Announcing a new approach my listening: a monthly playlist of related albums that I will listen to and write about, discussing cultural connections, impressions, and backgrounds: I’ll tag this series. It’ll provide me with a focus each month, so I’ll know what I’m listening to throughout half the month, anyway. I’ll begin this experiment with a modest-sized list, say around ten albums, and go from there. I figure a smaller list will allow me to get to all the records in a month and give me room to throw in some nights where I can listen off-list as the mood strikes. (Seriously, sometimes knowing what I’ll be listening to is a big help; no daily decisions to tax my ossifying jelly.)
I figured I’d kick off this experiment by going back to the music that pulled me into jazz in the first place. Hard bop has always been my center of gravity—brassy, muscular, melodic, and built for people who like grooves with some grit on them. It’s where the horns shout, the drums tumble, and the bass walks like it owns the street. Think late-night-in-the-city energy, even if you’re listening in a quiet Georgia house with a well-behaved HVAC system.
This month’s playlist is ten albums that speak to each other across time—some literally through shared players, others through style or attitude. It isn’t a “best of” list or a canonical syllabus so much as a constellation: start anywhere, and you’ll still feel the pull toward the others. And since I’m listening seriously these days, I’ve also leaned toward albums that reward an audiophile setup without skipping the classics that shaped the tradition.
I’ll begin by revisiting Lee Morgan’s The Sidewinder because, honestly, where else would you start if you want hard bop to strut into the room and introduce itself properly? From there, the list spirals outward: Cannonball’s silk, Blakey’s fire, Silver’s earthiness, Joe Henderson’s sleek lines—each album linked by the fingerprints of musicians who seemed to appear on half the Blue Note releases of the ’60s. It’s that old-school shared-universe feeling, like all these players were living in the same musical neighborhood and kept wandering into each other’s kitchens. I learned this be reading Miles Davis’ autobiography recently.
Because guitar has been popping for me lately, Grant Green’s Idle Moments is tucked in the middle, functioning as the playlist’s “lights down low” moment. And since Jimmy Smith’s Hammond B-3 is basically a character in the hard bop story, we take a detour to Back at the Chicken Shack—a record that sounds like someone turned the whole band into a groove engine.
Then we circle back to the giants: John Coltrane’s Blue Train and Miles Davis’s Kind of Blue.

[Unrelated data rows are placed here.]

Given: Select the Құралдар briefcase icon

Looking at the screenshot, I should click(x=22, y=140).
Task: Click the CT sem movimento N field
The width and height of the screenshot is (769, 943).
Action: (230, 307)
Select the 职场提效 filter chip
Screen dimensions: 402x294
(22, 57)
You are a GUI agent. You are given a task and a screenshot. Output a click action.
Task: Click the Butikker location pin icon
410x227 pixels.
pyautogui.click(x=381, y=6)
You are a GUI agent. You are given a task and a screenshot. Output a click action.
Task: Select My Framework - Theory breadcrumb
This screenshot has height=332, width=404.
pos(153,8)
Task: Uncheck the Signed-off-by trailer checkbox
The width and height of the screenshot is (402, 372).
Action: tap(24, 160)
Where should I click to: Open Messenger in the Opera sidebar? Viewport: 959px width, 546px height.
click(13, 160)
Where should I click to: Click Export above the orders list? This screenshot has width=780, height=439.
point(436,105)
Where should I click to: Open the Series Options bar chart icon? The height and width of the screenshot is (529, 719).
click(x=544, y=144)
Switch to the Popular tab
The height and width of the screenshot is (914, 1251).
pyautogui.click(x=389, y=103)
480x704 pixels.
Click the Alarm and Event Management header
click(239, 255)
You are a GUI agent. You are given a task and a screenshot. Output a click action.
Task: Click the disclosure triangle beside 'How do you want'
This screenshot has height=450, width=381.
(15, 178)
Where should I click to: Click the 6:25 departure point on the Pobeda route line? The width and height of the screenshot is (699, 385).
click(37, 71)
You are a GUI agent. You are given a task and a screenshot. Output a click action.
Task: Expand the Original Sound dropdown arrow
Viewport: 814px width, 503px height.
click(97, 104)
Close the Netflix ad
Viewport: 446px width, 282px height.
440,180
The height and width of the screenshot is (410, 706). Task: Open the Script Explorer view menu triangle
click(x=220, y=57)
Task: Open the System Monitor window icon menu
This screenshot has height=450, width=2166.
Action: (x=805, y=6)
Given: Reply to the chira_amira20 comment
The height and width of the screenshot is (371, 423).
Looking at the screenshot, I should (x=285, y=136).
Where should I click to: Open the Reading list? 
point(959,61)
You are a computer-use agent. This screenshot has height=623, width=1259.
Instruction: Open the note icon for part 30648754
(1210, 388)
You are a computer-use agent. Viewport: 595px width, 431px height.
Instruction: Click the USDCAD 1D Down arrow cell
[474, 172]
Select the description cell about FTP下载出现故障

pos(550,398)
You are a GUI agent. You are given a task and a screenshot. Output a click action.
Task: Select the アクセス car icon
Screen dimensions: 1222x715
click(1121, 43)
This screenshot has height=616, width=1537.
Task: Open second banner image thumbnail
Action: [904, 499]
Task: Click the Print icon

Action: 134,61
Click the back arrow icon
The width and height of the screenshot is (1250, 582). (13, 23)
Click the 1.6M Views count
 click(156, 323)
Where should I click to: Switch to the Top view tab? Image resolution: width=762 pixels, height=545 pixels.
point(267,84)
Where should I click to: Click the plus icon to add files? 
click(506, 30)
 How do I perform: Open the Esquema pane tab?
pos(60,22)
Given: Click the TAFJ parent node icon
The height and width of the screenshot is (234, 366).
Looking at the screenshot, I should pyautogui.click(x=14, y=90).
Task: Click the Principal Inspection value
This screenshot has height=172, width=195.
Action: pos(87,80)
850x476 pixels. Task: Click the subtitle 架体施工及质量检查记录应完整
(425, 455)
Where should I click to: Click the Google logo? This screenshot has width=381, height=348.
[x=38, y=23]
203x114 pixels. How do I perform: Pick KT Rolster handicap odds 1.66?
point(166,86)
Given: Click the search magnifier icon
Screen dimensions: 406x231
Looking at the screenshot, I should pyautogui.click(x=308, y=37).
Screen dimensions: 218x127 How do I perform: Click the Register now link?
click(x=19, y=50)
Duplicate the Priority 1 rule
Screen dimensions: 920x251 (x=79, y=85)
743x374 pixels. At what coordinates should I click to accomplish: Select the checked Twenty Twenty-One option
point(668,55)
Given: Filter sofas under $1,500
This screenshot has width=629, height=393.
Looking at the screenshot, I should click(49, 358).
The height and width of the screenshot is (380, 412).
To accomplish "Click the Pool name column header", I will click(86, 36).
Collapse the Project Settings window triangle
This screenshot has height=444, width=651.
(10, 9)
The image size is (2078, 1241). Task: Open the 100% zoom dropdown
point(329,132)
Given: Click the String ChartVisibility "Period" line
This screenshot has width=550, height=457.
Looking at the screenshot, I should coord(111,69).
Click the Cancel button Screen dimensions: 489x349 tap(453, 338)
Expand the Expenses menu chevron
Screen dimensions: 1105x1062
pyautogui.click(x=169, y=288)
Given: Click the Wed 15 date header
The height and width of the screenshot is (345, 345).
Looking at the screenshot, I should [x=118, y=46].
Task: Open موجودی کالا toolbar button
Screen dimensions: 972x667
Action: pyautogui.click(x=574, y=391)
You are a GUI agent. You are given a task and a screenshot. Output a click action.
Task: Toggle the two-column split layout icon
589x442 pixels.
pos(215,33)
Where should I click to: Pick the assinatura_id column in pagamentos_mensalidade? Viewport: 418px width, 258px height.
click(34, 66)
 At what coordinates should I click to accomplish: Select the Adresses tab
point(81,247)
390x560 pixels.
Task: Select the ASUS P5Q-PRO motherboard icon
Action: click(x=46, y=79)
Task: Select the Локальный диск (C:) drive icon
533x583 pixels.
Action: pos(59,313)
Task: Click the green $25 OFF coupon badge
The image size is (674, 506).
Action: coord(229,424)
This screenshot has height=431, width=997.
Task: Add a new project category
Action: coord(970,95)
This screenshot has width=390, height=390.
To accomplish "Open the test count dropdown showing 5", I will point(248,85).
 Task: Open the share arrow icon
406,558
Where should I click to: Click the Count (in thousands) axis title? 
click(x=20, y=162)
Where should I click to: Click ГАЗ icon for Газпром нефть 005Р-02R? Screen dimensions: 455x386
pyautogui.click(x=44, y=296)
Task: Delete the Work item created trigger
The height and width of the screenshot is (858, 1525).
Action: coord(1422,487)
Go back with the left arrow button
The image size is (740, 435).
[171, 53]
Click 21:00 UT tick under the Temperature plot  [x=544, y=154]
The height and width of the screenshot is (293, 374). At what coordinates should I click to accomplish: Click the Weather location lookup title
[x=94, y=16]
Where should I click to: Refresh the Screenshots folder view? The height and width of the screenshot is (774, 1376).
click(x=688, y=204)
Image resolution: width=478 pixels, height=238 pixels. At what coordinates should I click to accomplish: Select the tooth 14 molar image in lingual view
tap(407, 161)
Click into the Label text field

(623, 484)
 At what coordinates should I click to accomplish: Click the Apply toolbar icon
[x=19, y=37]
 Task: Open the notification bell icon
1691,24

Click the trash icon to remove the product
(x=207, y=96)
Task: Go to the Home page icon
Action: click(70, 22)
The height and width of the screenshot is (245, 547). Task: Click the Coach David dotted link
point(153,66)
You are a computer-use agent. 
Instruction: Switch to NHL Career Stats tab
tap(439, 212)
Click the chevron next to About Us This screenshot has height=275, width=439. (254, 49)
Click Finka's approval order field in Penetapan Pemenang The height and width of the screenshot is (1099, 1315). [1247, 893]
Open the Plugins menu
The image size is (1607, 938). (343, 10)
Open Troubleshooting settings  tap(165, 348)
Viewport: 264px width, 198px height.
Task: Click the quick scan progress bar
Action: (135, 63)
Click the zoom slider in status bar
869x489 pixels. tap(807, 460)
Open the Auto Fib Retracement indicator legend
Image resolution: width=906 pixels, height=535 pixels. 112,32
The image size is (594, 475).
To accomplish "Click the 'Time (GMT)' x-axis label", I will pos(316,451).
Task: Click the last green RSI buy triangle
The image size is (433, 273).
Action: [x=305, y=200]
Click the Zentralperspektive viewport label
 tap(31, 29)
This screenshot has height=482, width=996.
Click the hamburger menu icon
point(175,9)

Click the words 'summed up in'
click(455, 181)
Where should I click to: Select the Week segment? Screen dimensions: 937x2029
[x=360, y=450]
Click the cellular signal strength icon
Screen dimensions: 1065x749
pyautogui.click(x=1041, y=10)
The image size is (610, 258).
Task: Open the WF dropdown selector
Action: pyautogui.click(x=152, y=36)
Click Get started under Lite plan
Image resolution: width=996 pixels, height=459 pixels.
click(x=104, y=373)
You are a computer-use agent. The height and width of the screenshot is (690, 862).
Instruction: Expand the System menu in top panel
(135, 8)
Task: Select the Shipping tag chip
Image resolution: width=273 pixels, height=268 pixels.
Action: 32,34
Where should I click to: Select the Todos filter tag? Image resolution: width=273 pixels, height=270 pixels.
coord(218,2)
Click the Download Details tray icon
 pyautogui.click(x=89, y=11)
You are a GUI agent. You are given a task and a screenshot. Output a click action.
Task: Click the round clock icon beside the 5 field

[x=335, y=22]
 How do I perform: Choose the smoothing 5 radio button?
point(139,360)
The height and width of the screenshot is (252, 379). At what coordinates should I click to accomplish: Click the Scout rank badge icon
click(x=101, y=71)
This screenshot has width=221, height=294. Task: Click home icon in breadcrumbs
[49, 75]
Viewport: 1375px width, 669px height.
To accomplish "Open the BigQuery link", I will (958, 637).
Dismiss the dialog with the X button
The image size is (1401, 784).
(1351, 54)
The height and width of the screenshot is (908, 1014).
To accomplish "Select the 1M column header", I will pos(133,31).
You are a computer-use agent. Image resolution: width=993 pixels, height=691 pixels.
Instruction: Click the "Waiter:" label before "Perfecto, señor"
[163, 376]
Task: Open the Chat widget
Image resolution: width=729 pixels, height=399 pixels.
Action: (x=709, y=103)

I put them back-to-back on purpose. Hearing them after the earlier records makes their modal shift feel less like a break and more like a metamorphosis. It’s the butterfly emerging from the hard bop chrysalis—still beautiful, still melodic, but stretching toward something more cosmic.
And to close December out, Freddie Hubbard’s Red Clay pushes the timeline forward. It’s ’70s, electric-era, post-bop energy—still rooted in everything that came before, but ready for a bigger, brighter world. It feels like a good way to end the year: the sound of jazz carrying its history forward with attitude and optimism.
I’ll keep notes through the month and report what hits, what surprises, and what needs a follow-up in January. The goal is to let each list teach the next one—like walking through a record shop where every album you touch leads you to another you didn’t know you needed.
So here it is: December 2025 — Hard Bop Constellations. Drop the needle, turn the lights down, and let the horns take it from here.